Source material below:

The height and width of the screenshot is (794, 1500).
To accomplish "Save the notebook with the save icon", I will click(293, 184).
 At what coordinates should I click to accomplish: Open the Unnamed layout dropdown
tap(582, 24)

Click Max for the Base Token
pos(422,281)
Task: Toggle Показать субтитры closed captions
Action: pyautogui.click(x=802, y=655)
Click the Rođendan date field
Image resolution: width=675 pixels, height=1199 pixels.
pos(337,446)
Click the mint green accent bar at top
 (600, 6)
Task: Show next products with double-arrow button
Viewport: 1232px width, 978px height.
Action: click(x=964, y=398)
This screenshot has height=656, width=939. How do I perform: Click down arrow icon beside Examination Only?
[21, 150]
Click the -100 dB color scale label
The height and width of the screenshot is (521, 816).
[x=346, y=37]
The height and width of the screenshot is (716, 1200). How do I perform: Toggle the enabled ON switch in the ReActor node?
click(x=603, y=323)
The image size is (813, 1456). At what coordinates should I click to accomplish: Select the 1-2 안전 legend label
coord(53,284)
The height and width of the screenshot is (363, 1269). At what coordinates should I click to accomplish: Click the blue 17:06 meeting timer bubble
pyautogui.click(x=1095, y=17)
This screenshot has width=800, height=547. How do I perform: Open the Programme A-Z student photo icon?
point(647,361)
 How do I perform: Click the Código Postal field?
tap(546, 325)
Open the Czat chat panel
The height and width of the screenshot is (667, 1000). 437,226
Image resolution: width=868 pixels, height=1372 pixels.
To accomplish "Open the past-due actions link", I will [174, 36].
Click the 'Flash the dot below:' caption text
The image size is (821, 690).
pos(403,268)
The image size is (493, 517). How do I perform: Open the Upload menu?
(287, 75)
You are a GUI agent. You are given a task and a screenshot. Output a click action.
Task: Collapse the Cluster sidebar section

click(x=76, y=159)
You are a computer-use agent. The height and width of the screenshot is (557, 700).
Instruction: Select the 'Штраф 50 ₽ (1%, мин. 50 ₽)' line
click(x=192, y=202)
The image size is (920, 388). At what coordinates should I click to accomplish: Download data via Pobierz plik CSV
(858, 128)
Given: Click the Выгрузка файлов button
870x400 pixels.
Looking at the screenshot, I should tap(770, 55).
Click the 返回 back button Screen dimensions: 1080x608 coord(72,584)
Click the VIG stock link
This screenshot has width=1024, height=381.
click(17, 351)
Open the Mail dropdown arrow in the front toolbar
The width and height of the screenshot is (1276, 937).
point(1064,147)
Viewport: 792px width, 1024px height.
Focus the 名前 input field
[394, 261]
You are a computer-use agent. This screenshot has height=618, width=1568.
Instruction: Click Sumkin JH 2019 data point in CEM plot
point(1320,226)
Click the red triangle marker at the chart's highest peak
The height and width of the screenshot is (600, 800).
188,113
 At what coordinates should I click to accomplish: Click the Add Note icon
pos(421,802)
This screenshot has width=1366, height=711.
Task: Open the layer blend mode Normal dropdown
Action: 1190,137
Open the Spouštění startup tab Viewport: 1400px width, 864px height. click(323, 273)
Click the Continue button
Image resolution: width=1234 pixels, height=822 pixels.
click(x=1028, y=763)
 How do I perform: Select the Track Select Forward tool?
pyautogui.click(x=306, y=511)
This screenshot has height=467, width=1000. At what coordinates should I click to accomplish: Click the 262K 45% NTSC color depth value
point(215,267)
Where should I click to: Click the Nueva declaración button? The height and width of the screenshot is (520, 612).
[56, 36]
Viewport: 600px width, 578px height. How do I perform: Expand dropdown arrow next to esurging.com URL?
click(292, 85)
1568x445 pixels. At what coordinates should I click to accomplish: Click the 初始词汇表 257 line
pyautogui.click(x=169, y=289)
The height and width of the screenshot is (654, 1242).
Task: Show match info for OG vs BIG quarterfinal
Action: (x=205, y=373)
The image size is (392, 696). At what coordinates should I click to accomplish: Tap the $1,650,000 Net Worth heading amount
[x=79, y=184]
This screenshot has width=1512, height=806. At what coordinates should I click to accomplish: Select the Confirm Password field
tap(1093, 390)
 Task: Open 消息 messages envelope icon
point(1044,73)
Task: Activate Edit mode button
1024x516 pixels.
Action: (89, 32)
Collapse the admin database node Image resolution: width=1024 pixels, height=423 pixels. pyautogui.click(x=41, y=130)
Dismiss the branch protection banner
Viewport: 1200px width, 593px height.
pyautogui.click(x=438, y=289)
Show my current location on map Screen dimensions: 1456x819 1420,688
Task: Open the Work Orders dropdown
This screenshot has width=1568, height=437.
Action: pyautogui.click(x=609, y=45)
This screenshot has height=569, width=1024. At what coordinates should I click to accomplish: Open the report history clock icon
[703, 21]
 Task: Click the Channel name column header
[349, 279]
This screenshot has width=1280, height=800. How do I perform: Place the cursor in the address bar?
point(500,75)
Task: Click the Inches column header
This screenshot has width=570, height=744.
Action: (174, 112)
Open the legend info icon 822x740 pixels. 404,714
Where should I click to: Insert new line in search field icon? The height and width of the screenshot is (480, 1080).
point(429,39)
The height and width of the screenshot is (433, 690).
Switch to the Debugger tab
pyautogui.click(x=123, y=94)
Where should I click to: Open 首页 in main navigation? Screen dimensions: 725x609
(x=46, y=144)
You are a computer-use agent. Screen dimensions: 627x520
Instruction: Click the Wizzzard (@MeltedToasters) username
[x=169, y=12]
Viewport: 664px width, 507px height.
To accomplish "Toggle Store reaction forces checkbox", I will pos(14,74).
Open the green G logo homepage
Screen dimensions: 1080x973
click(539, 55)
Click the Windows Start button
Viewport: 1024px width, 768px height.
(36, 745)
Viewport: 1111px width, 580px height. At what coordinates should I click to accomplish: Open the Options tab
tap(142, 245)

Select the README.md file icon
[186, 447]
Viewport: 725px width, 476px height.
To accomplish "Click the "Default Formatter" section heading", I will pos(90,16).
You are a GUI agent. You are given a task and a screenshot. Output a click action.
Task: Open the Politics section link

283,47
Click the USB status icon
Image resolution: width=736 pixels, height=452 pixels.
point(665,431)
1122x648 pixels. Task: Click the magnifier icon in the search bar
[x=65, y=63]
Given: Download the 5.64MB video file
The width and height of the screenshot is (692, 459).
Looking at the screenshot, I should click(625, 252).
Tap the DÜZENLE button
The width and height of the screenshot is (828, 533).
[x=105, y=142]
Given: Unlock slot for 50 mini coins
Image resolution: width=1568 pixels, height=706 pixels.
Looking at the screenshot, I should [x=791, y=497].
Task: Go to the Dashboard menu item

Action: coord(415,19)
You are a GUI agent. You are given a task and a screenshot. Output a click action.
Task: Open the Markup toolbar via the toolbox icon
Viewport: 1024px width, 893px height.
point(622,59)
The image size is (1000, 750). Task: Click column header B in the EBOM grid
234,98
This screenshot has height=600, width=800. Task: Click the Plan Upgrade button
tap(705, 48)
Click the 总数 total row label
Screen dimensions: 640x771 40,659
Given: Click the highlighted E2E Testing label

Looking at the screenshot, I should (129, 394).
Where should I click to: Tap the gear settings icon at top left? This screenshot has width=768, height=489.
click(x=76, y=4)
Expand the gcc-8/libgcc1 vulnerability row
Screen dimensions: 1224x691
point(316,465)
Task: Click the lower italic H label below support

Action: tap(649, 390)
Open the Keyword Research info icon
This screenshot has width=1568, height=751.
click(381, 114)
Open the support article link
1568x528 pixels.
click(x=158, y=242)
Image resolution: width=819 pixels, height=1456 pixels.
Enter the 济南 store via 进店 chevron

End of Source material.

▶ [Exercise directions]: The expected output is each line of the records above that includes the word "toolbar".

▶ [Solved exercise]:
Open the Mail dropdown arrow in the front toolbar
Task: Open the Markup toolbar via the toolbox icon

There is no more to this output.